Miller had lupus, diabetes and hypertension. She was previously warned by doctors that having another baby could kill her.
Because of the Georgia’s then-months-old abortion ban, Miller didn’t want to wait for her health to worsen; the ban makes a few exceptions for life-threatening emergencies but did not account for chronic conditions like Miller’s.
She ordered abortion pills online and faced a rare complication: her body did not expel all of the fetal tissue. She stayed home with the pain of a sepsis infection as a result. Her family told ProPublica that she avoided the hospital, “due to the current legislation on pregnancies and abortions.” Miller needed a dilation and curettage, or D&C, a standard medical procedure for miscarriages and abortion. However, the state’s ban made performing it a felony.

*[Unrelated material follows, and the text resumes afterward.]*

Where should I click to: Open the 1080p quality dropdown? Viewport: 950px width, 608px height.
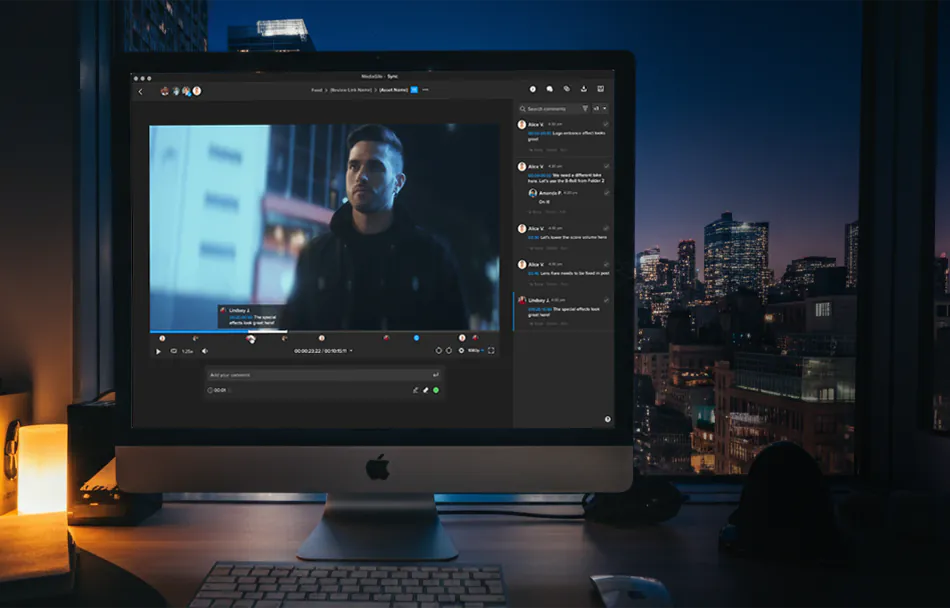click(x=474, y=351)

Miller died on Nov. 12, 2022. Her teenage son watched her suffer for days after taking the abortion pills and developing an infection. The morning she passed, her husband found Miller unresponsive in bed next to her 3-year-old daughter.
A maternal health committee that reviewed her death called it “preventable” and blamed the state’s abortion ban.
“The fact that she felt that she had to make these decisions, that she didn’t have adequate choices here in Georgia, we felt that definitely influenced her case,” one committee member told ProPublica. “She’s absolutely responding to this legislation.”
Miller became the second, public preventable abortion death in Georgia. Her case was made public the same week as Amber Thurman’s. Thurman was a 28-year-old mother who waited 20 hours for a D&C to treat sepsis from an incomplete abortion. By time doctors started operating, it was too late.
There are almost certainly more preventable deaths related to the abortion ban, as the stories of these two mothers help reveal the truth of the legislation: it has not protected the “life of the mother,” which is listed as one of the exceptions.
Miller had three kids ranging in age from 5 to 16. She was originally from Alabama and worked in Atlanta as a hairdresser.